- UK theatrical poster
- Directed by: Jack Cardiff
- Written by: David D. Osborn (as David Osborn); Liz Charles-Williams;
- Produced by: George H. Brown
- Starring: James Booth; Francesca Annis; Nicky Henson; Joss Ackland; Richard Heffer; Sue Lloyd; Joseph O'Conor; Una Stubbs;
- Cinematography: Ken Hodges
- Edited by: John Trumper
- Music by: John Scott
- Production company: Fanfare Films Ltd. (as A Fanfare Film)
- Distributed by: Scotia-Barber (UK)
- Release date: 22 June 1973;
- Running time: 90 minutes
- Country: United Kingdom
- Language: English

= Penny Gold =

1973 British film by Jack Cardiff

Penny Gold is a 1973 British crime thriller film directed by Jack Cardiff and starring James Booth, Francesca Annis, Nicky Henson and Joss Ackland. It was written by David Osborne and Liz Charles-Williams.

==Premise==
A police detective investigates the murder of a young woman, and discovers that the crime is connected to her surviving twin sister and an extremely valuable postage stamp.

==Cast==
- James Booth as Matthews
- Francesca Annis as Delphi/Diane
- Nicky Henson as Rogers
- Joss Ackland as Jones
- Richard Heffer as Claude
- Sue Lloyd as model
- Joseph O'Conor as Blachford
- Una Stubbs as Anna
- George Murcell as Doctor Merrick
- Marianne Stone as Mrs Parsons
- Penelope Keith as Miss Hartridge
- John Savident as Sir Robert Hampton
- Clinton Greyn as Van Der Meij
- Christian Rodska as clerk
- Marc Zuber as hotel receptionist
- Anthony Naylor as rugby player
- John Rhys-Davies as rugby player
- Rodney Cardiff as doctor
- Stephanie Smith as Delphi/Diane as a child
- Peter Salmon as male model
- Michael Buchanan as male model

==Critical reception==
The Monthly Film Bulletin wrote: "A depressingly mediocre film from Jack Cardiff, who has here succeeded in recreating the Merton Park second-feature murder mystery of a decade ago, complete with raincoated copper (and matey assistant), voice-over flashbacks, guest heavies, and a parochial Thames-side location (not too far from the studios). One half-expects Russell Napier to materialise at any moment, pick up a phone, say "Hello. Inspector . . . what", and dash off in his black Wolseley, bell clanging, to investigate a houseboat homicide. True, the avuncular Napier rarely got into colour and never got the girl in the end (whereas James Booth, with a smile and a wink, and a pat of Francesca Annis' hand, does both); but the rest is familiar enough to set Edgar Wallace's bust revolving once again. It is difficult to fathom the purpose behind a dispiriting throwback of this kind, unless it be to tap the remnants of the nostalgia market. If so, the barrel is being well and truly scraped."

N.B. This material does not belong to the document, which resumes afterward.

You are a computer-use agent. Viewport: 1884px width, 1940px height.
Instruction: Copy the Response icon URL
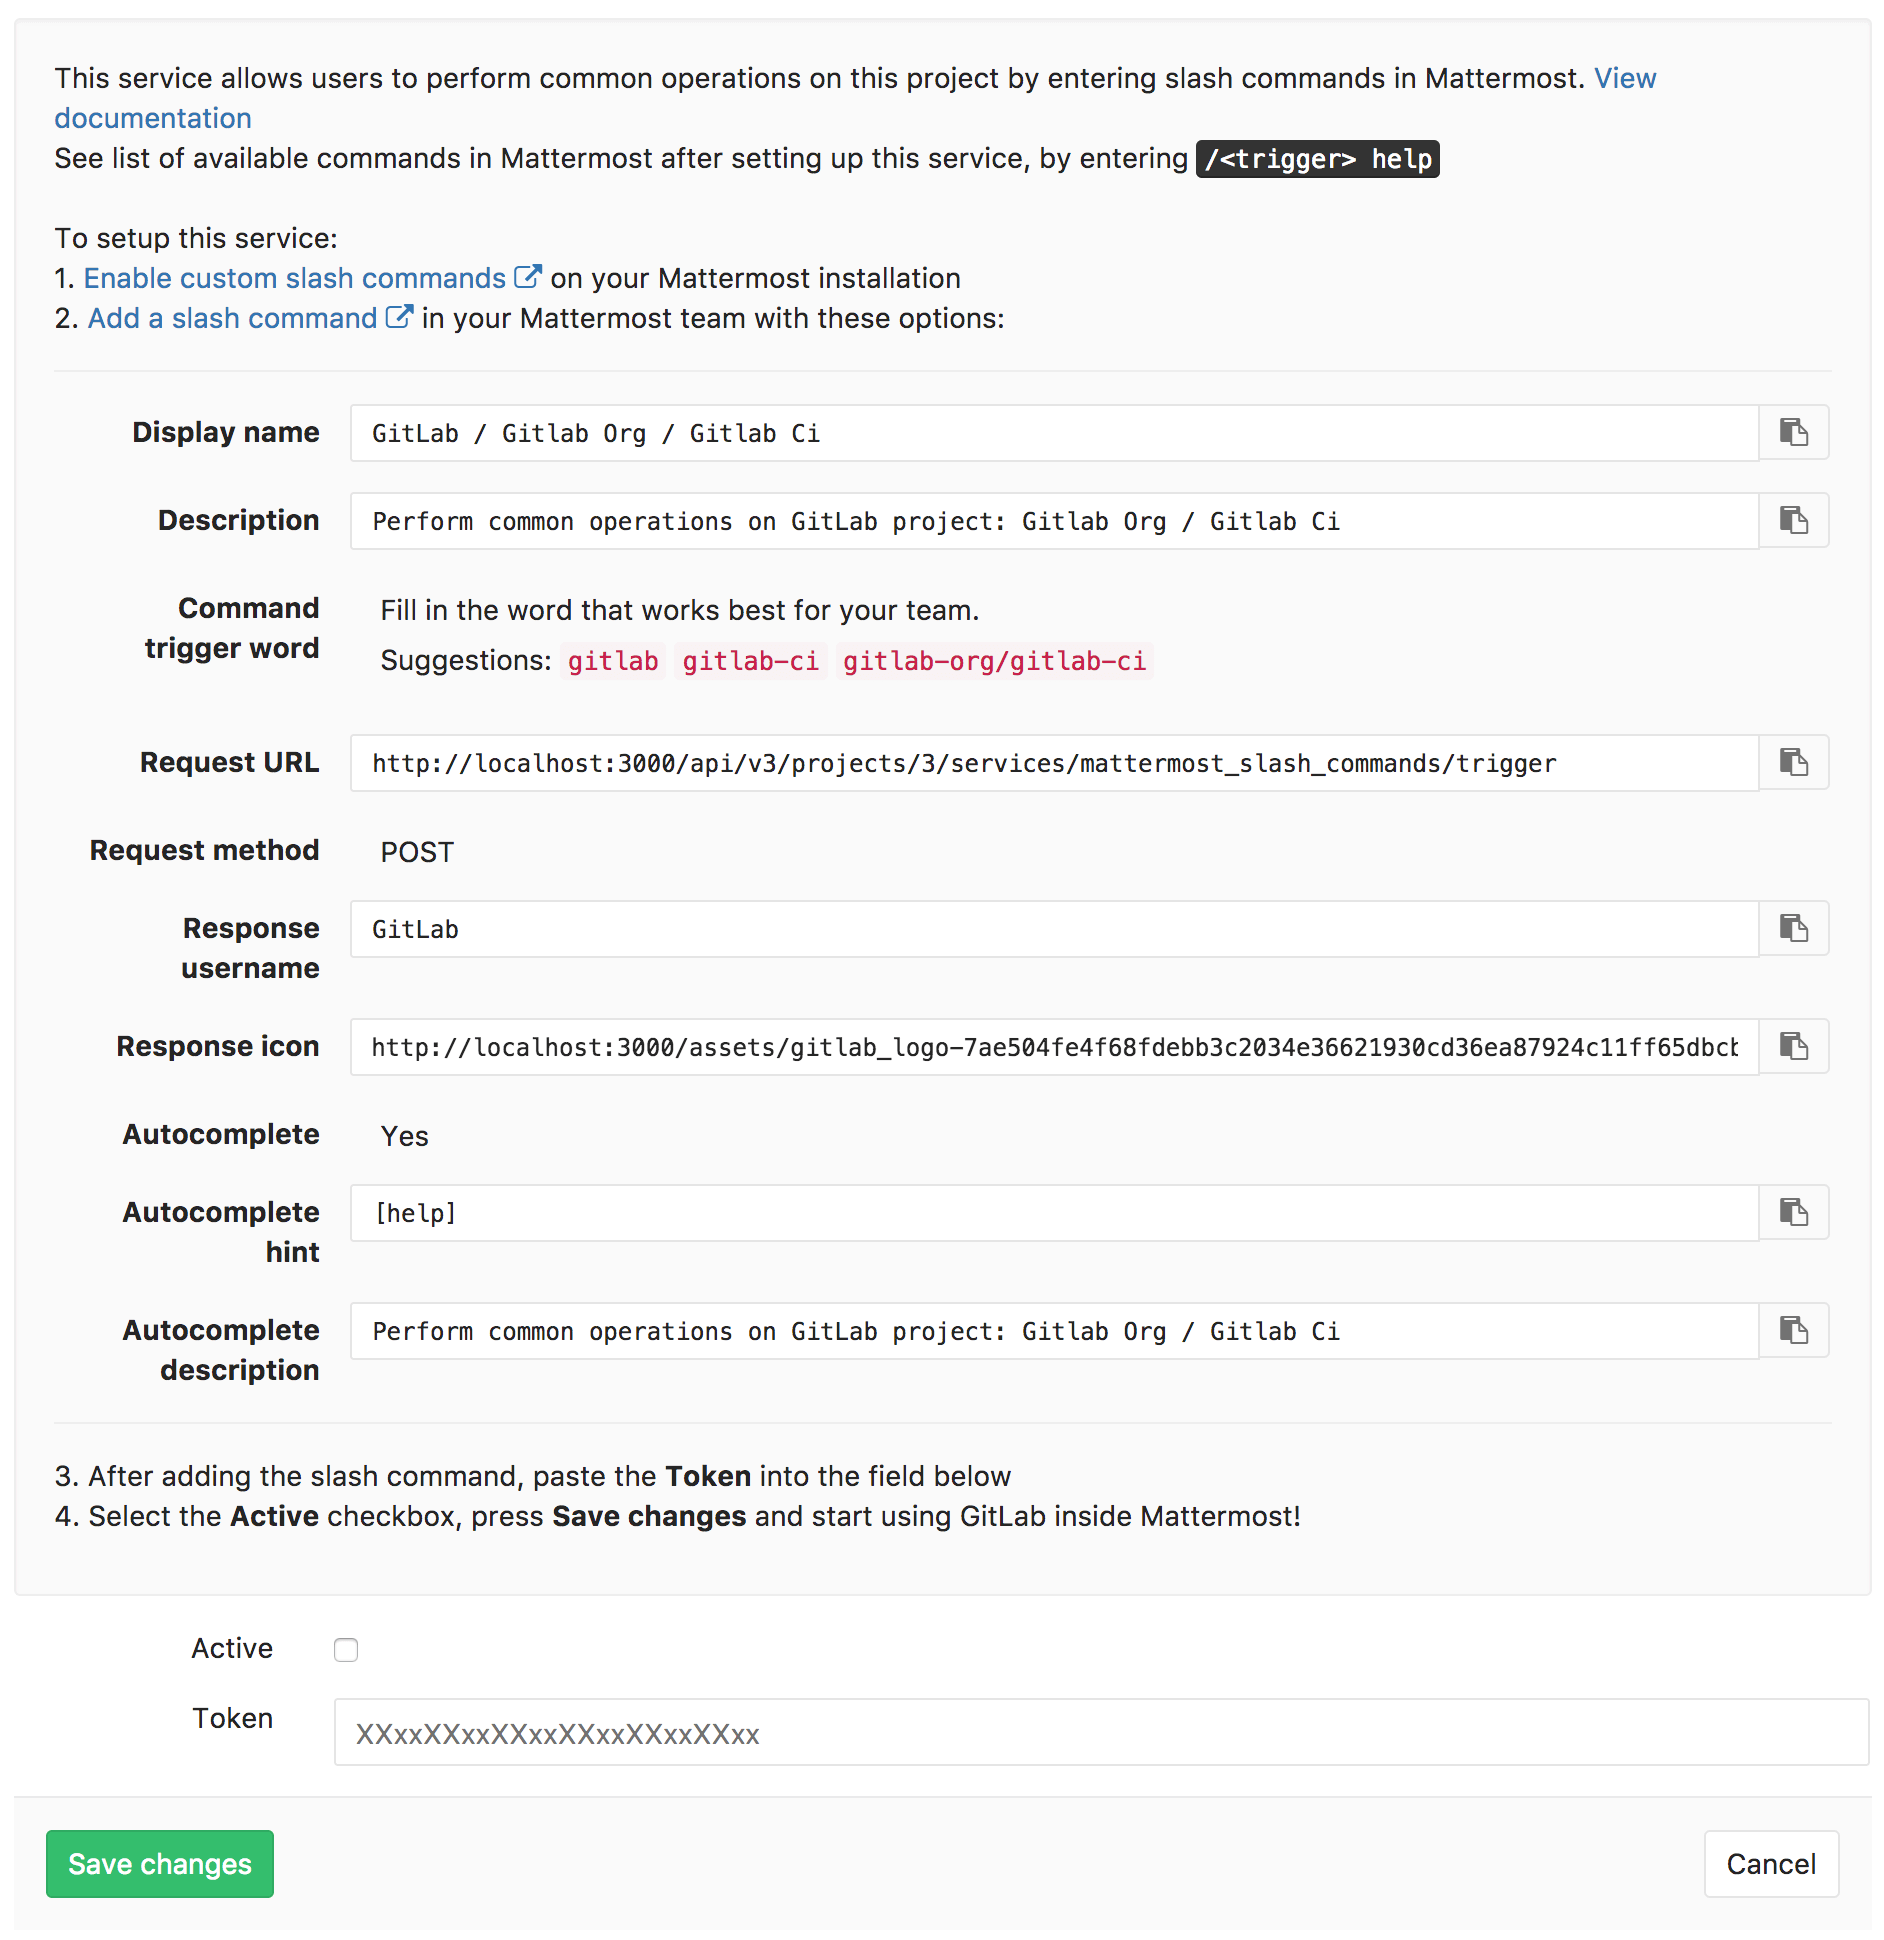coord(1793,1046)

The Radio Times Guide to Films gave the film 2/5 stars, writing: "Never trust a twin sister if she looks like Francesca Annis and behaves with such suspicion-inviting self consciousness, especially as her sibling's been found dead. Director Jack Cardiff, taking time off from being one of British cinema's great cameramen, just couldn't come to terms with this thriller about stamp dealing. The film lacks credibility, and the flashback structure would have looked dated even in the 1970s."

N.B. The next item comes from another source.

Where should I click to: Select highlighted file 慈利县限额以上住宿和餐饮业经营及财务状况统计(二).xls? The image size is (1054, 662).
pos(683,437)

Time Out noted: "a brilliant opening sequence, otherwise this flat-footed British thriller is hampered by something like the world's worst script, including flashbacks no one would ever conceivably flash back to, and by a cumbersome storyline about big league stamp trading."

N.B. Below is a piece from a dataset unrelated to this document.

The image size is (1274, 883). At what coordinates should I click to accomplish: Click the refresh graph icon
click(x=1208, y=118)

Sky Movies wrote: "The spirit of the British crime movie of the Fifties lives on in this old-fashioned thriller about the hunt for a rare stamp as the Penny Gold of the title. Jack Cardiff directs with obvious affection for a genre long past but it's hard on such distinguished players as Francesca Annis and James Booth not to have more meat on which to bite."